DATASET ENTRIES -
***

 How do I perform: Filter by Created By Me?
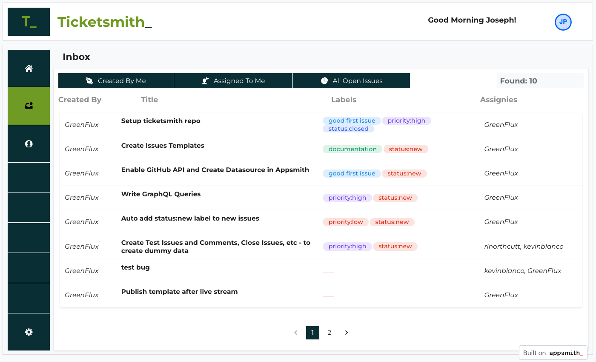(x=116, y=81)
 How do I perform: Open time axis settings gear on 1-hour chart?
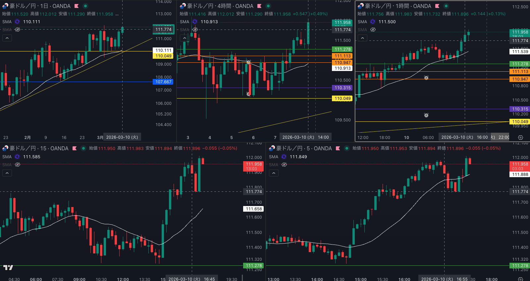(x=520, y=137)
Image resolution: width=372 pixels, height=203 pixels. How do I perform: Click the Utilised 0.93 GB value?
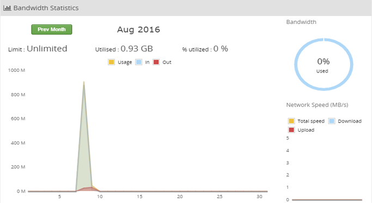click(x=137, y=49)
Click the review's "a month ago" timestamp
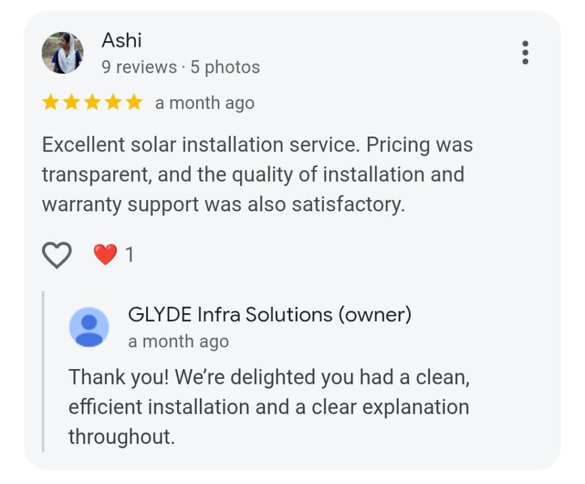 [205, 103]

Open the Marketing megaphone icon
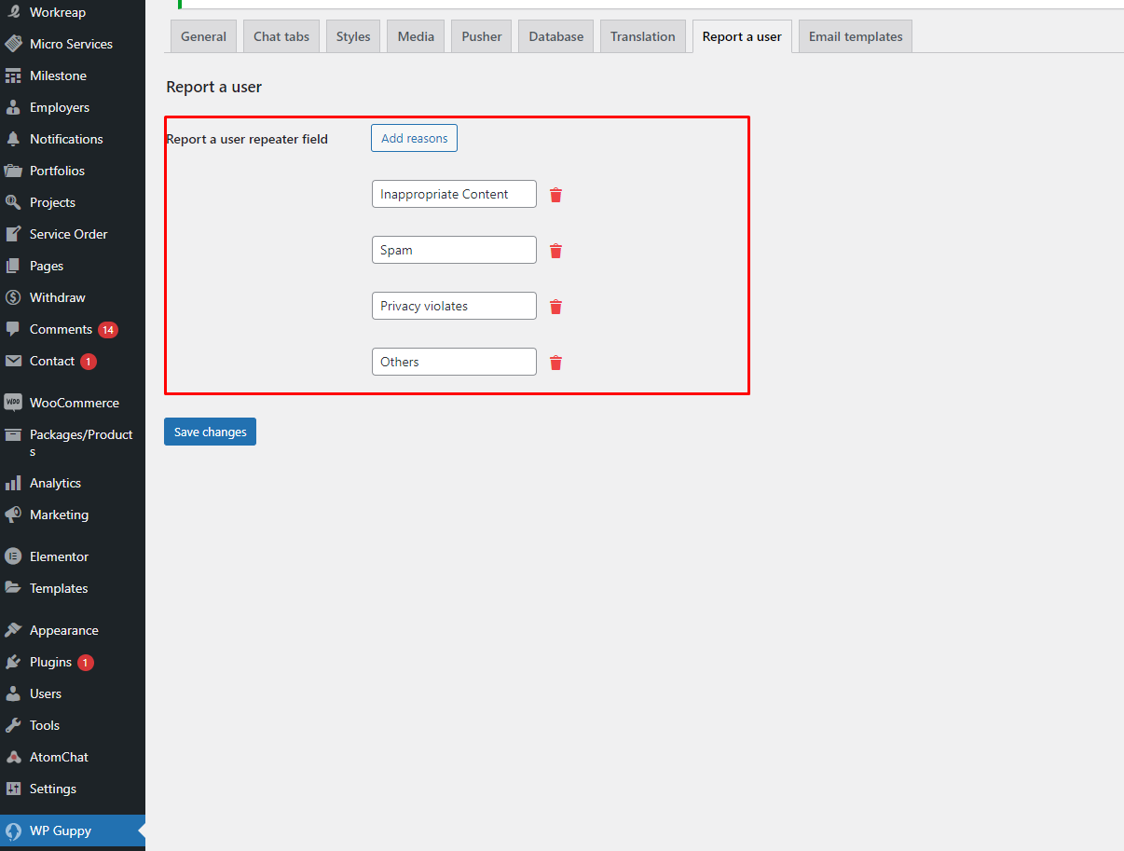coord(13,515)
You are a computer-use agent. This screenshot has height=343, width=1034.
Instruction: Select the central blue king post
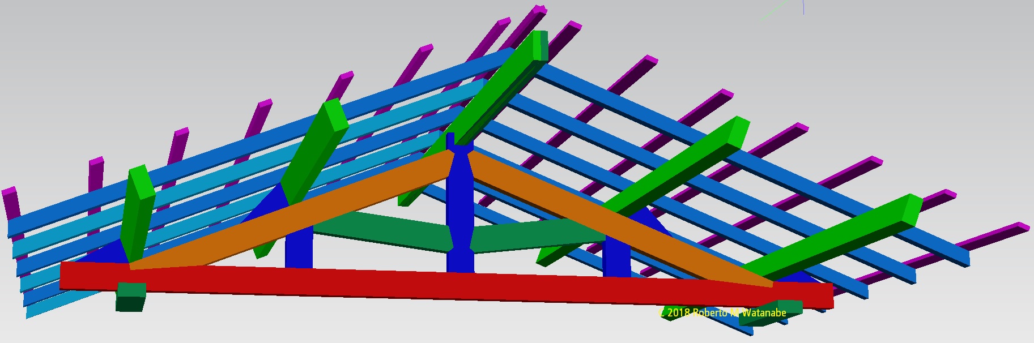(459, 204)
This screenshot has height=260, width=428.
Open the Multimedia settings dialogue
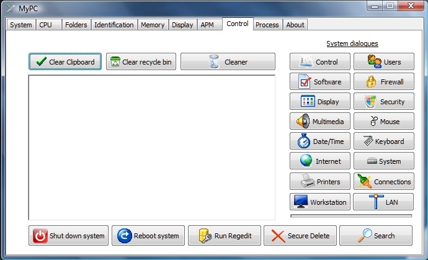[x=320, y=122]
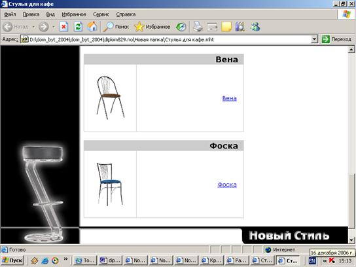Follow the Вена hyperlink

[x=229, y=98]
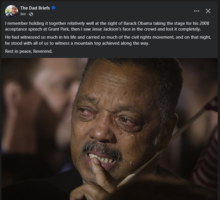The image size is (220, 200).
Task: Click the blue verified badge
Action: 53,8
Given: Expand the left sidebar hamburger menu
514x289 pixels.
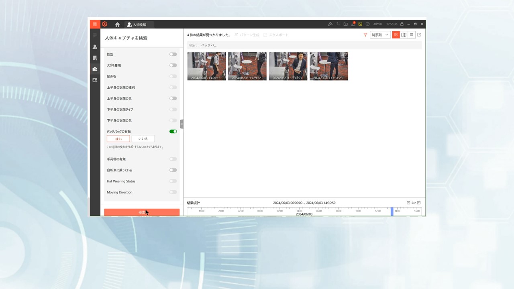Looking at the screenshot, I should click(x=95, y=35).
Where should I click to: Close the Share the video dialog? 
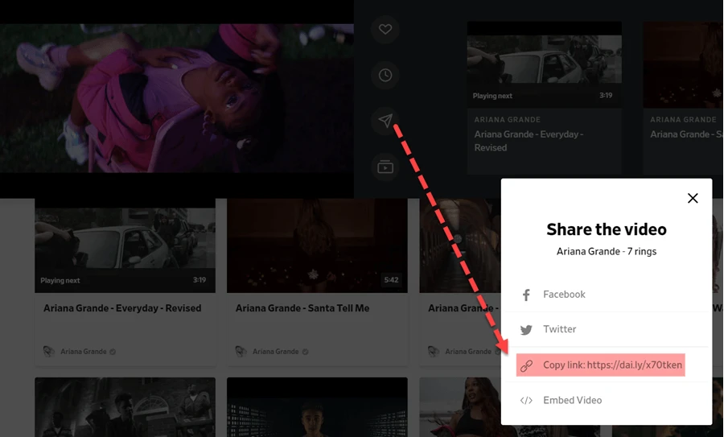coord(693,198)
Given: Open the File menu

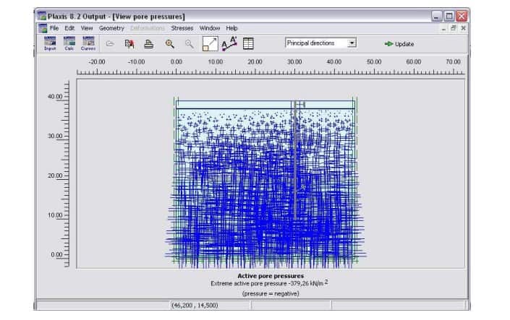Looking at the screenshot, I should click(x=54, y=28).
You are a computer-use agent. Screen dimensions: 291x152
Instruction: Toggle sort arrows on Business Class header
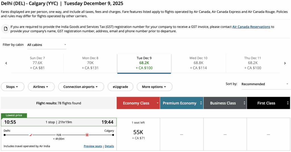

***

EXERCISE PROMPT - Lines of the material that contain the word "agent" are to be gathered.

TASK SOLUTION -
You are a computer-use agent. This screenshot has height=343, width=1034.
You are a computer-use agent. Screen dimensions: 291x152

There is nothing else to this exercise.